Exercise directions
Copy out every line of the records below word for word, leaving nothing out.

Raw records
>>>
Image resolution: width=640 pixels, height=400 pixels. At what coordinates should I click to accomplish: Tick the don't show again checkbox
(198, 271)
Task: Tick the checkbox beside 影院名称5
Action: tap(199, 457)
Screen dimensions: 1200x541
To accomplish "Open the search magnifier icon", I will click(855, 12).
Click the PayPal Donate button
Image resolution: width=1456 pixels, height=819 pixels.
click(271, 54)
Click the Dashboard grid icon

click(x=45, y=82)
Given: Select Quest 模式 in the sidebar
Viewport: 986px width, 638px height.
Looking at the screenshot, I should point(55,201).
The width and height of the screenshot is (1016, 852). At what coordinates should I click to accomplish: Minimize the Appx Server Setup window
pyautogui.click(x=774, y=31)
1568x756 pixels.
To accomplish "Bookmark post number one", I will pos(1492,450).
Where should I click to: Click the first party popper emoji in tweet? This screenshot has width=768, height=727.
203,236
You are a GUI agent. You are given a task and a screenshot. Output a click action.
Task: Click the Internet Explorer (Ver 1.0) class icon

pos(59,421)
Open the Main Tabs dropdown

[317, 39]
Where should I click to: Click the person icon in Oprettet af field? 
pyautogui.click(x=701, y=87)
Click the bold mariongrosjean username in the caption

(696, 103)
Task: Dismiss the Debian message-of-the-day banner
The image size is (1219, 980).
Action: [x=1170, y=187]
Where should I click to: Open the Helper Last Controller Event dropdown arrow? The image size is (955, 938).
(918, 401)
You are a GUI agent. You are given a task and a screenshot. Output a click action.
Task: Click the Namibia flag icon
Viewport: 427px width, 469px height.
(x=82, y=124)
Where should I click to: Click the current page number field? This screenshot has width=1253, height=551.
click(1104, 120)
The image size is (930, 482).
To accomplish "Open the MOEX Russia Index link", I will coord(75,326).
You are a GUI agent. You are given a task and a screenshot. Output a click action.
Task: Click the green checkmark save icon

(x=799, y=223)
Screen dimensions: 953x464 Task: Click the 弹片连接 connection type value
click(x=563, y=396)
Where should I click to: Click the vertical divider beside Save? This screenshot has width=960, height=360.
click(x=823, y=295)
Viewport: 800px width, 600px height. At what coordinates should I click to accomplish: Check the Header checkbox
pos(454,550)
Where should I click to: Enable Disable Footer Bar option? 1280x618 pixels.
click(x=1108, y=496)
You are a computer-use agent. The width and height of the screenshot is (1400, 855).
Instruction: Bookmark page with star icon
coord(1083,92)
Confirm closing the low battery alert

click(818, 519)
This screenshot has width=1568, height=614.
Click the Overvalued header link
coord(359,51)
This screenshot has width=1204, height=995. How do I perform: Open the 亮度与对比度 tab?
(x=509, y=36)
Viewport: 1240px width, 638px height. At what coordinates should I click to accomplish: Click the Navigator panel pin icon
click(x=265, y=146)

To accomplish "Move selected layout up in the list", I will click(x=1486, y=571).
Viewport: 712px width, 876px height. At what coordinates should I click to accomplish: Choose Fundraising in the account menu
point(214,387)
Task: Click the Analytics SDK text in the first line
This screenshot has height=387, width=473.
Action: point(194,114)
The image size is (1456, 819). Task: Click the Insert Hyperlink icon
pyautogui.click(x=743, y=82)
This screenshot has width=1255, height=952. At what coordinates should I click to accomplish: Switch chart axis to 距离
<<<
Result for this exercise
Image resolution: width=640 pixels, height=400 pixels. At what coordinates should I click to accomplish: Tick the don't show again checkbox
(198, 271)
Task: Tick the checkbox beside 影院名称5
Action: tap(199, 457)
Screen dimensions: 1200x541
To accomplish "Open the search magnifier icon", I will click(855, 12).
Click the PayPal Donate button
Image resolution: width=1456 pixels, height=819 pixels.
click(271, 54)
Click the Dashboard grid icon

click(x=45, y=82)
Given: Select Quest 模式 in the sidebar
Viewport: 986px width, 638px height.
Looking at the screenshot, I should point(55,201).
The width and height of the screenshot is (1016, 852). At what coordinates should I click to accomplish: Minimize the Appx Server Setup window
pyautogui.click(x=774, y=31)
1568x756 pixels.
To accomplish "Bookmark post number one", I will pos(1492,450).
Where should I click to: Click the first party popper emoji in tweet? This screenshot has width=768, height=727.
203,236
You are a GUI agent. You are given a task and a screenshot. Output a click action.
Task: Click the Internet Explorer (Ver 1.0) class icon

pos(59,421)
Open the Main Tabs dropdown

[317, 39]
Where should I click to: Click the person icon in Oprettet af field? 
pyautogui.click(x=701, y=87)
Click the bold mariongrosjean username in the caption

(696, 103)
Task: Dismiss the Debian message-of-the-day banner
The image size is (1219, 980).
Action: [x=1170, y=187]
Where should I click to: Open the Helper Last Controller Event dropdown arrow? The image size is (955, 938).
(918, 401)
You are a GUI agent. You are given a task and a screenshot. Output a click action.
Task: Click the Namibia flag icon
Viewport: 427px width, 469px height.
(x=82, y=124)
Where should I click to: Click the current page number field? This screenshot has width=1253, height=551.
click(1104, 120)
The image size is (930, 482).
To accomplish "Open the MOEX Russia Index link", I will coord(75,326).
You are a GUI agent. You are given a task and a screenshot. Output a click action.
Task: Click the green checkmark save icon

(x=799, y=223)
Screen dimensions: 953x464 Task: Click the 弹片连接 connection type value
click(x=563, y=396)
Where should I click to: Click the vertical divider beside Save? This screenshot has width=960, height=360.
click(x=823, y=295)
Viewport: 800px width, 600px height. At what coordinates should I click to accomplish: Check the Header checkbox
pos(454,550)
Where should I click to: Enable Disable Footer Bar option? 1280x618 pixels.
click(x=1108, y=496)
You are a computer-use agent. The width and height of the screenshot is (1400, 855).
Instruction: Bookmark page with star icon
coord(1083,92)
Confirm closing the low battery alert

click(818, 519)
This screenshot has width=1568, height=614.
Click the Overvalued header link
coord(359,51)
This screenshot has width=1204, height=995. How do I perform: Open the 亮度与对比度 tab?
(x=509, y=36)
Viewport: 1240px width, 638px height. At what coordinates should I click to accomplish: Click the Navigator panel pin icon
click(x=265, y=146)

To accomplish "Move selected layout up in the list", I will click(x=1486, y=571).
Viewport: 712px width, 876px height. At what coordinates should I click to accomplish: Choose Fundraising in the account menu
point(214,387)
Task: Click the Analytics SDK text in the first line
This screenshot has height=387, width=473.
Action: point(194,114)
The image size is (1456, 819). Task: Click the Insert Hyperlink icon
pyautogui.click(x=743, y=82)
This screenshot has width=1255, height=952. At what coordinates should I click to accomplish: Switch chart axis to 距离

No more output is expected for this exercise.